### The problem
Would you return all of this data exactly, leaving nothing out?

===== Information supplied

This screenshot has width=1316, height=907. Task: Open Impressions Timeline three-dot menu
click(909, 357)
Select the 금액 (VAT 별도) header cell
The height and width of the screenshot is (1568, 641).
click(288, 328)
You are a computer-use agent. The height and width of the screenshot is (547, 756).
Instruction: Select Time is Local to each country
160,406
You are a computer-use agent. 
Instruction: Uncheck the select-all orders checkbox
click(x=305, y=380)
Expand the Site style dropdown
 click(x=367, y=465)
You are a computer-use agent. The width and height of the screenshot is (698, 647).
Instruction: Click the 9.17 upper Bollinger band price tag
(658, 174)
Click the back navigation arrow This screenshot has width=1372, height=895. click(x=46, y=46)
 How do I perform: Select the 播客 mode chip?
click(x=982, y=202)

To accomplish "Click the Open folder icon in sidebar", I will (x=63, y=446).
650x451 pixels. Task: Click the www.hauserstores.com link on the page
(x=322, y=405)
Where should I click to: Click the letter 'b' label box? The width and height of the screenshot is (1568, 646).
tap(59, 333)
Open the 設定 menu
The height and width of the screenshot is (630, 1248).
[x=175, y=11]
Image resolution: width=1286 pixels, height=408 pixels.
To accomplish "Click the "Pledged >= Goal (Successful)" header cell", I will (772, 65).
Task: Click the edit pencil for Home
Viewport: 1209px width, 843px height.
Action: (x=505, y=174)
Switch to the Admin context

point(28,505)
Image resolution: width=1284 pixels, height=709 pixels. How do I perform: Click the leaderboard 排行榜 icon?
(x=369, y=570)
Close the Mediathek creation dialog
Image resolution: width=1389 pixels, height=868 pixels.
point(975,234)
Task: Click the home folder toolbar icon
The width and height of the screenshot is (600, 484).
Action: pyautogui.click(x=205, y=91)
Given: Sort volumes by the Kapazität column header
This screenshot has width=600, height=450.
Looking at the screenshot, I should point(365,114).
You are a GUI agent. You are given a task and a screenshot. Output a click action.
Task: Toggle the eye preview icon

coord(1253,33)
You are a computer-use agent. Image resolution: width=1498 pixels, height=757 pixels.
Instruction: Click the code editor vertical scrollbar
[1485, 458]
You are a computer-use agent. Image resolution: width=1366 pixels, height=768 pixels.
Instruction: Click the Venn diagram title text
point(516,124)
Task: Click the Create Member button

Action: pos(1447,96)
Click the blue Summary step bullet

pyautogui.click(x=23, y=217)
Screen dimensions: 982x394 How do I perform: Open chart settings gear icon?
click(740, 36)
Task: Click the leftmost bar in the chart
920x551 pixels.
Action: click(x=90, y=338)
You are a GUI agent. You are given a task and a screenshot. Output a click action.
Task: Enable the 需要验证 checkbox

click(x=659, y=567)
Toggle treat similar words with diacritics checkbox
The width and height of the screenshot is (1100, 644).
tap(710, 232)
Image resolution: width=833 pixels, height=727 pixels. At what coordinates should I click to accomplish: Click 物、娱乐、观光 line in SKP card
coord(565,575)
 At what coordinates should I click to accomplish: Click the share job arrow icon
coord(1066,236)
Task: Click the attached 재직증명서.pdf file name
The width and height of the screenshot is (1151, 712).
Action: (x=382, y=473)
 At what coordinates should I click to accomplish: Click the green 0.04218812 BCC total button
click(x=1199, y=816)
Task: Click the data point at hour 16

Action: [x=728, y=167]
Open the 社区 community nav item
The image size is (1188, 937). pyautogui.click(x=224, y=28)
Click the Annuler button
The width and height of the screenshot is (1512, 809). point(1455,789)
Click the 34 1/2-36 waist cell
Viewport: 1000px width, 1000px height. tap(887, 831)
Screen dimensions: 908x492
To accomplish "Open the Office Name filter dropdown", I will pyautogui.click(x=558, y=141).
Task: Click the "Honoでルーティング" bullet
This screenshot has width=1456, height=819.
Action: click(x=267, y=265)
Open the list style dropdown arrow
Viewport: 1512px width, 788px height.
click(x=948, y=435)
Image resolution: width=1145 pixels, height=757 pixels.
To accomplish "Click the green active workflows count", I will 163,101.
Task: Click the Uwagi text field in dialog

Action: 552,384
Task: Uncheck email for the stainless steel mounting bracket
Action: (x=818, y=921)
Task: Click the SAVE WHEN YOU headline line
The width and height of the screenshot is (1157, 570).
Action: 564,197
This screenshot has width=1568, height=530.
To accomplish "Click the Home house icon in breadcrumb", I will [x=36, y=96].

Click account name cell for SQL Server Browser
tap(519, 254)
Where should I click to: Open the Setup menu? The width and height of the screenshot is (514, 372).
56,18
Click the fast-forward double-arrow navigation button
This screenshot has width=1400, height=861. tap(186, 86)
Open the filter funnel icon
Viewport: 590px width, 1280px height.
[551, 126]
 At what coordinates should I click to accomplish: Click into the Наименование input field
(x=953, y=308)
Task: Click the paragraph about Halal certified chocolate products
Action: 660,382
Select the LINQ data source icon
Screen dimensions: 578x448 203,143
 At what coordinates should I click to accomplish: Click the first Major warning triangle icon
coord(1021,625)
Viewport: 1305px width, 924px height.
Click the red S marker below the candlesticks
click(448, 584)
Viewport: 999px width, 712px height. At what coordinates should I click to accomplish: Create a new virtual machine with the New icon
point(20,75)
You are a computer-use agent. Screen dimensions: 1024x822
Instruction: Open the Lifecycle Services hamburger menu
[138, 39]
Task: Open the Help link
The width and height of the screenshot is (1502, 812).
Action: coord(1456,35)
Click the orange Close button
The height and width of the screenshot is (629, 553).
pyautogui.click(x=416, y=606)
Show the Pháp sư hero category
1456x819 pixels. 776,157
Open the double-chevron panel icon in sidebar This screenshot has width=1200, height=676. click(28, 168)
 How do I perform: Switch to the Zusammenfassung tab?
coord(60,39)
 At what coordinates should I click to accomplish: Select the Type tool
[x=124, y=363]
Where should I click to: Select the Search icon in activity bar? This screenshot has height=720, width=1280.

==========

### Expected answer
This screenshot has width=1316, height=907. Task: Open Impressions Timeline three-dot menu
click(909, 357)
Select the 금액 (VAT 별도) header cell
The height and width of the screenshot is (1568, 641).
click(288, 328)
You are a computer-use agent. The height and width of the screenshot is (547, 756).
Instruction: Select Time is Local to each country
160,406
You are a computer-use agent. 
Instruction: Uncheck the select-all orders checkbox
click(x=305, y=380)
Expand the Site style dropdown
 click(x=367, y=465)
You are a computer-use agent. The width and height of the screenshot is (698, 647).
Instruction: Click the 9.17 upper Bollinger band price tag
(658, 174)
Click the back navigation arrow This screenshot has width=1372, height=895. click(x=46, y=46)
 How do I perform: Select the 播客 mode chip?
click(x=982, y=202)

To accomplish "Click the Open folder icon in sidebar", I will (x=63, y=446).
650x451 pixels. Task: Click the www.hauserstores.com link on the page
(x=322, y=405)
Where should I click to: Click the letter 'b' label box? The width and height of the screenshot is (1568, 646).
tap(59, 333)
Open the 設定 menu
The height and width of the screenshot is (630, 1248).
[x=175, y=11]
Image resolution: width=1286 pixels, height=408 pixels.
To accomplish "Click the "Pledged >= Goal (Successful)" header cell", I will (772, 65).
Task: Click the edit pencil for Home
Viewport: 1209px width, 843px height.
Action: (x=505, y=174)
Switch to the Admin context

point(28,505)
Image resolution: width=1284 pixels, height=709 pixels. How do I perform: Click the leaderboard 排行榜 icon?
(x=369, y=570)
Close the Mediathek creation dialog
Image resolution: width=1389 pixels, height=868 pixels.
point(975,234)
Task: Click the home folder toolbar icon
The width and height of the screenshot is (600, 484).
Action: pyautogui.click(x=205, y=91)
Given: Sort volumes by the Kapazität column header
This screenshot has width=600, height=450.
Looking at the screenshot, I should point(365,114).
You are a GUI agent. You are given a task and a screenshot. Output a click action.
Task: Toggle the eye preview icon

coord(1253,33)
You are a computer-use agent. Image resolution: width=1498 pixels, height=757 pixels.
Instruction: Click the code editor vertical scrollbar
[1485, 458]
You are a computer-use agent. Image resolution: width=1366 pixels, height=768 pixels.
Instruction: Click the Venn diagram title text
point(516,124)
Task: Click the Create Member button

Action: pos(1447,96)
Click the blue Summary step bullet

pyautogui.click(x=23, y=217)
Screen dimensions: 982x394 How do I perform: Open chart settings gear icon?
click(740, 36)
Task: Click the leftmost bar in the chart
920x551 pixels.
Action: click(x=90, y=338)
You are a GUI agent. You are given a task and a screenshot. Output a click action.
Task: Enable the 需要验证 checkbox

click(x=659, y=567)
Toggle treat similar words with diacritics checkbox
The width and height of the screenshot is (1100, 644).
tap(710, 232)
Image resolution: width=833 pixels, height=727 pixels. At what coordinates should I click to accomplish: Click 物、娱乐、观光 line in SKP card
coord(565,575)
 At what coordinates should I click to accomplish: Click the share job arrow icon
coord(1066,236)
Task: Click the attached 재직증명서.pdf file name
The width and height of the screenshot is (1151, 712).
Action: (x=382, y=473)
 At what coordinates should I click to accomplish: Click the green 0.04218812 BCC total button
click(x=1199, y=816)
Task: Click the data point at hour 16

Action: [x=728, y=167]
Open the 社区 community nav item
The image size is (1188, 937). pyautogui.click(x=224, y=28)
Click the Annuler button
The width and height of the screenshot is (1512, 809). point(1455,789)
Click the 34 1/2-36 waist cell
Viewport: 1000px width, 1000px height. tap(887, 831)
Screen dimensions: 908x492
To accomplish "Open the Office Name filter dropdown", I will pyautogui.click(x=558, y=141).
Task: Click the "Honoでルーティング" bullet
This screenshot has width=1456, height=819.
Action: click(x=267, y=265)
Open the list style dropdown arrow
Viewport: 1512px width, 788px height.
click(x=948, y=435)
Image resolution: width=1145 pixels, height=757 pixels.
To accomplish "Click the green active workflows count", I will 163,101.
Task: Click the Uwagi text field in dialog

Action: 552,384
Task: Uncheck email for the stainless steel mounting bracket
Action: (x=818, y=921)
Task: Click the SAVE WHEN YOU headline line
The width and height of the screenshot is (1157, 570).
Action: 564,197
This screenshot has width=1568, height=530.
To accomplish "Click the Home house icon in breadcrumb", I will [x=36, y=96].

Click account name cell for SQL Server Browser
tap(519, 254)
Where should I click to: Open the Setup menu? The width and height of the screenshot is (514, 372).
56,18
Click the fast-forward double-arrow navigation button
This screenshot has width=1400, height=861. tap(186, 86)
Open the filter funnel icon
Viewport: 590px width, 1280px height.
[551, 126]
 At what coordinates should I click to accomplish: Click into the Наименование input field
(x=953, y=308)
Task: Click the paragraph about Halal certified chocolate products
Action: 660,382
Select the LINQ data source icon
Screen dimensions: 578x448 203,143
 At what coordinates should I click to accomplish: Click the first Major warning triangle icon
coord(1021,625)
Viewport: 1305px width, 924px height.
Click the red S marker below the candlesticks
click(448, 584)
Viewport: 999px width, 712px height. At what coordinates should I click to accomplish: Create a new virtual machine with the New icon
point(20,75)
You are a computer-use agent. Screen dimensions: 1024x822
Instruction: Open the Lifecycle Services hamburger menu
[138, 39]
Task: Open the Help link
The width and height of the screenshot is (1502, 812).
Action: coord(1456,35)
Click the orange Close button
The height and width of the screenshot is (629, 553).
pyautogui.click(x=416, y=606)
Show the Pháp sư hero category
1456x819 pixels. 776,157
Open the double-chevron panel icon in sidebar This screenshot has width=1200, height=676. click(28, 168)
 How do I perform: Switch to the Zusammenfassung tab?
coord(60,39)
 At what coordinates should I click to accomplish: Select the Type tool
[x=124, y=363]
Where should I click to: Select the Search icon in activity bar? This screenshot has height=720, width=1280.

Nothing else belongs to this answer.